Don't Fight Backprop: Goodfire's Vision for Intentional Design, w/ Dan Balsam & Tom McGrath - "The Cognitive Revolution" | AI Builders, Researchers, and Live Player Analysis Recap
Podcast: "The Cognitive Revolution" | AI Builders, Researchers, and Live Player Analysis
Published: 2026-03-05
Duration: 1 hr 47 min
Summary
Dan Balsam and Tom McGrath of Goodfire discuss their groundbreaking work in interpretability and their new focus on intentional design, aiming to shape AI training processes to control model behavior and reduce errors such as hallucinations.
What Happened
In this episode, host discusses the rapid advancements made by Goodfire, a startup focusing on mechanistic interpretability, in just under two years since its founding. Dan Balsam and Tom McGrath share how they've built an impressive research team and secured a significant Series B fundraise of $150 million, achieving a valuation of $1.25 billion. They emphasize the importance of their new research pillar, intentional design, which aims to complement existing interpretability methods by shaping the loss landscape to guide what models learn during training.

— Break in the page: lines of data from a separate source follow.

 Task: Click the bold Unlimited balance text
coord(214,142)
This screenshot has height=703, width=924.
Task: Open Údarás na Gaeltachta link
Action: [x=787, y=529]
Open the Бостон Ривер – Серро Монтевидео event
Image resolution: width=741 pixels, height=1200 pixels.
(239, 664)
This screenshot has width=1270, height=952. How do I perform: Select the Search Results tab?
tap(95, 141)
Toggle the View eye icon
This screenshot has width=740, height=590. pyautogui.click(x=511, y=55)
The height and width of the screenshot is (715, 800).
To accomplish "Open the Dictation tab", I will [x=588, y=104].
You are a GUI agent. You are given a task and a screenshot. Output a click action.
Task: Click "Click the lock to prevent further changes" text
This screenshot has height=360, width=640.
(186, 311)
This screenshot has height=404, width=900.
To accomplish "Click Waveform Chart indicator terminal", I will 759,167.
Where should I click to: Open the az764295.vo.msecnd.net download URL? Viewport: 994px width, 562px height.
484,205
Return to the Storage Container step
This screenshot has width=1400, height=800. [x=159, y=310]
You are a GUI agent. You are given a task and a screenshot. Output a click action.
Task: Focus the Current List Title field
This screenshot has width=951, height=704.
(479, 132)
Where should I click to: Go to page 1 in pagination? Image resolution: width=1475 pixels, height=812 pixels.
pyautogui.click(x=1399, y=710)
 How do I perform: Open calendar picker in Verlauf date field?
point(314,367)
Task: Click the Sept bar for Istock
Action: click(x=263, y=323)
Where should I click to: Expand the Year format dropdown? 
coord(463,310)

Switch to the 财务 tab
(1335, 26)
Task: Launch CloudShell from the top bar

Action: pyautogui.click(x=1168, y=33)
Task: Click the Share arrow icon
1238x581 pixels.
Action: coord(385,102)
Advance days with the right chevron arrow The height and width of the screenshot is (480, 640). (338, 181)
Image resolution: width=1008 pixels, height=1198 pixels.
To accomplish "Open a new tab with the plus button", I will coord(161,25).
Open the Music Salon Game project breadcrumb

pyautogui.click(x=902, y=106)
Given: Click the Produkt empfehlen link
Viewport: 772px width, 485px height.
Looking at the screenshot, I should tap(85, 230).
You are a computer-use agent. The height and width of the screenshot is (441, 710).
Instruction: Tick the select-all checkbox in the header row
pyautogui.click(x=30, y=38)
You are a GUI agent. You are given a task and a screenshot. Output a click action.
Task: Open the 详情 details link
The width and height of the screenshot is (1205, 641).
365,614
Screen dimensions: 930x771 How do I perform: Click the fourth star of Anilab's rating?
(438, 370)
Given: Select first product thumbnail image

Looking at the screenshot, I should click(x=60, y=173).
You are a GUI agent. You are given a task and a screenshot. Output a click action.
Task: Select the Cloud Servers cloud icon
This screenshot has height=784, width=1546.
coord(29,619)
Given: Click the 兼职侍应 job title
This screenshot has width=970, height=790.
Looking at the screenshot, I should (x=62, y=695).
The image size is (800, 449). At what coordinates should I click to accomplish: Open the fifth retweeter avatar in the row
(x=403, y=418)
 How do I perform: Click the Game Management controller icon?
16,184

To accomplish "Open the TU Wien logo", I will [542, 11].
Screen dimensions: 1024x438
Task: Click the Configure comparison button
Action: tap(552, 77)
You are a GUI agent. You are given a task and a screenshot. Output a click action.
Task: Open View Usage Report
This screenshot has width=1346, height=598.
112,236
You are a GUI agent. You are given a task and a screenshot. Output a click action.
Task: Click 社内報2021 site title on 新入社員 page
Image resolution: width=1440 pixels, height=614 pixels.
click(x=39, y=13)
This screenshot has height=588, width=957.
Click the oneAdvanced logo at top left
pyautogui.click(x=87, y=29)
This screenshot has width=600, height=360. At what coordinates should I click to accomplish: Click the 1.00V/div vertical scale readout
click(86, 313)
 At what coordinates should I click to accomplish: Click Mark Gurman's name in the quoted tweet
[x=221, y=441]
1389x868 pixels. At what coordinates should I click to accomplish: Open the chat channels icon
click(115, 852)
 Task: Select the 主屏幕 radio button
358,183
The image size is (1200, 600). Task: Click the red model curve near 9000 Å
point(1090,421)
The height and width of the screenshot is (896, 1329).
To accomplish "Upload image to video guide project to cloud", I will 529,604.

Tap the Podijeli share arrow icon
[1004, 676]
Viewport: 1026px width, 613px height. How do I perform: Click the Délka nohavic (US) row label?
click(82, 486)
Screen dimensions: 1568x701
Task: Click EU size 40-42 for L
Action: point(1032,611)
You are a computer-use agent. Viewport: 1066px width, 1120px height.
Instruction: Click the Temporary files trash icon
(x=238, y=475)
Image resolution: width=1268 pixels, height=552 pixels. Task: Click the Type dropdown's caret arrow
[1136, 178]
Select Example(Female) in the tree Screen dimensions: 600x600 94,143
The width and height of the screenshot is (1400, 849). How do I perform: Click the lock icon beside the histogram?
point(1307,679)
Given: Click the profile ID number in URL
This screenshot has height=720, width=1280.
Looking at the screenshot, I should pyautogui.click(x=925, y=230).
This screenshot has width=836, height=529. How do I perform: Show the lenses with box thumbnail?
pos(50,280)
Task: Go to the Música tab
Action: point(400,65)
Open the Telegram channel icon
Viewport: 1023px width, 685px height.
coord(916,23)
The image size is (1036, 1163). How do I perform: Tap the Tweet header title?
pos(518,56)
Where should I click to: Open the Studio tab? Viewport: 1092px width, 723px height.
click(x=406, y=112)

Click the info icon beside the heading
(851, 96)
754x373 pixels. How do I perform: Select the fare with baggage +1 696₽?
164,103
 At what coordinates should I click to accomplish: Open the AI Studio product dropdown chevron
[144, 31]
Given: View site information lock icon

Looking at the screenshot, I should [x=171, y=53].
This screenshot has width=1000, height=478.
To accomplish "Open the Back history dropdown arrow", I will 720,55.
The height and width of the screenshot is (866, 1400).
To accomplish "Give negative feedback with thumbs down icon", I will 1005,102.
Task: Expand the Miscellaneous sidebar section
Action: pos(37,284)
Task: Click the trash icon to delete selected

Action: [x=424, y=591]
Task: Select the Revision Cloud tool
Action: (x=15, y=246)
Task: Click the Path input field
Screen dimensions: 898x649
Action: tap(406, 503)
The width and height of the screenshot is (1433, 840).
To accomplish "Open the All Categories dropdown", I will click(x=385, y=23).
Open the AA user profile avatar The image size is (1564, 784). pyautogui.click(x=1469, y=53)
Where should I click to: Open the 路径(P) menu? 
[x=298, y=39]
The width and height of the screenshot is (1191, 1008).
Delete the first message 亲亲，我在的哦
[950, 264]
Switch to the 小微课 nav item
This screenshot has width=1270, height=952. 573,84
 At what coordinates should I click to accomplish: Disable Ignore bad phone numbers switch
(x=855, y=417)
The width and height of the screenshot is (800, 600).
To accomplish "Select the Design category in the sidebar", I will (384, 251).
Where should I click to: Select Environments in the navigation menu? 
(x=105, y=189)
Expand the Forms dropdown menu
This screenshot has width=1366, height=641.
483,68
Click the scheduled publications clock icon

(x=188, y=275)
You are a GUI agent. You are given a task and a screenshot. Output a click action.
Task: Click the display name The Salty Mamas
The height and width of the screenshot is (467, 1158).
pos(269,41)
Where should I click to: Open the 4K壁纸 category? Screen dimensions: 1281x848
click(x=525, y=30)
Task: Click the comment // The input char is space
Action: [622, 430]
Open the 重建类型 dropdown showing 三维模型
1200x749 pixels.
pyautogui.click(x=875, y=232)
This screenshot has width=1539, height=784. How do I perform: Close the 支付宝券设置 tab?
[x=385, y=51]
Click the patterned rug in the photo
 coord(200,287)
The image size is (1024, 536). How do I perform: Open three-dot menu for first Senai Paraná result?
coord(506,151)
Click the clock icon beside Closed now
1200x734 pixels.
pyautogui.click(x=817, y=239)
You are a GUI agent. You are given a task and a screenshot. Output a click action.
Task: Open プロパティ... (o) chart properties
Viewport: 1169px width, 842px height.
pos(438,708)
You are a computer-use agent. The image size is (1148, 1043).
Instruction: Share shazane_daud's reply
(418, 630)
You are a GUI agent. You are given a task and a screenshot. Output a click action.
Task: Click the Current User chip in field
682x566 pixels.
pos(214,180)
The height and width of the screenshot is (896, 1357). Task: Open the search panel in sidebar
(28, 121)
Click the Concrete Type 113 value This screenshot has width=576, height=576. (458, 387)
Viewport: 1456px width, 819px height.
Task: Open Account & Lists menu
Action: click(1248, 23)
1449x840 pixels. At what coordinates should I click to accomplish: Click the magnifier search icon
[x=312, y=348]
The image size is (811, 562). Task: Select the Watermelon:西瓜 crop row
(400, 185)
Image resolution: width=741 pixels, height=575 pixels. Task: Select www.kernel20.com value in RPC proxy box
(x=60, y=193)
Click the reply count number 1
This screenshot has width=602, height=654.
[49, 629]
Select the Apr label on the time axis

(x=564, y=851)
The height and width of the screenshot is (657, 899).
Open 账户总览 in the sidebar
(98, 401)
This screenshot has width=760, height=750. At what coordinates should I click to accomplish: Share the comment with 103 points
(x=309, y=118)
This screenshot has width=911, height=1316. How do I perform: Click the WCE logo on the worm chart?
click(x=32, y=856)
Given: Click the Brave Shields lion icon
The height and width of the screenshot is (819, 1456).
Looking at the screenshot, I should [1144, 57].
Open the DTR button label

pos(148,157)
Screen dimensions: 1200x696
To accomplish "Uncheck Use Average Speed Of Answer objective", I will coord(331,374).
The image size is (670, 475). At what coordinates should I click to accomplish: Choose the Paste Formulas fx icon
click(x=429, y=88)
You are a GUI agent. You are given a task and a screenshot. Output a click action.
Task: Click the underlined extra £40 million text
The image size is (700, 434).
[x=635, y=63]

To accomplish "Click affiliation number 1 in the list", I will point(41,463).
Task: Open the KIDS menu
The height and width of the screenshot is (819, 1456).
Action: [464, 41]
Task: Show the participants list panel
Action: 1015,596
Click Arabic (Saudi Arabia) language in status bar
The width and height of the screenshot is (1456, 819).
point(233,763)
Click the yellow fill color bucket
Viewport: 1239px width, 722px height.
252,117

The conversation dives into the shift in interpretability techniques from using sparse autoencoders to newer methods that explore the geometric structures within a model’s latent space. They outline their initial proof of concept for reducing model hallucinations through a detection probe that not only steers the model during runtime but also serves as a reward signal for reinforcement learning. Tom and Dan address concerns about models evading detection, highlighting the need for careful design and the significance of not fighting backpropagation to achieve their goals effectively.
As the episode wraps up, Balsam and McGrath reflect on their recent research efforts, including a collaboration with Prima Mente that uncovered unexpected factors in predicting Alzheimer's diagnoses. They discuss the balance between business growth and public benefit in their research dissemination, all while pondering the implications of their findings on future interpretability techniques.
Key Insights
- Goodfire's focus on intentional design seeks to reshape how models learn, particularly in controlling errors like hallucinations.
- The use of a hallucination detection probe on a frozen model during training can improve learning outcomes.
- Understanding the geometric structures of concepts in latent space is crucial for advancing interpretability techniques.
- Careful design is needed to avoid pitfalls in AI behavior correction, emphasizing the importance of shaping the loss landscape.
Key Questions Answered
What is Goodfire's new research focus?
Goodfire has announced a new pillar in their research agenda called intentional design. This approach aims to expand the scope of interpretability science by complementing reverse engineering methods with an effort to understand and shape the loss landscape. This is intended to control what models learn during training and ultimately improve their generalization abilities.
How does Goodfire plan to reduce AI hallucinations?
Goodfire is working on a technique that uses a probe trained to detect hallucinations. This probe assists in steering the model at runtime and serves as a reward signal for additional reinforcement learning training, aiming to help the model learn to avoid hallucinations more effectively.
What challenges are associated with AI alignment research?
Dan and Tom acknowledge the inherent challenges in alignment research, including concerns that models might learn to trick their monitors rather than genuinely correct their behaviors. They emphasize that while intentional design techniques are still immature and not suitable for frontier models, the rapid advancement of AI capabilities necessitates exploring all possible paths to understanding and control.
What recent findings did Goodfire publish in collaboration with Prima Mente?
In their collaboration with Prima Mente, Goodfire revealed a new research direction by showing that a state-of-the-art model for predicting Alzheimer's diagnoses was basing its predictions on the length of cell-free DNA fragments. This unexpected finding highlights the intricate and sometimes surprising factors that influence model performance.
How does Goodfire balance business growth with public benefit?
As they advance their research, Goodfire is mindful of the need to balance business growth with their public benefit mission. They consider the timing and nature of their research publications carefully, aiming to contribute positively to the field while also ensuring their business objectives are met.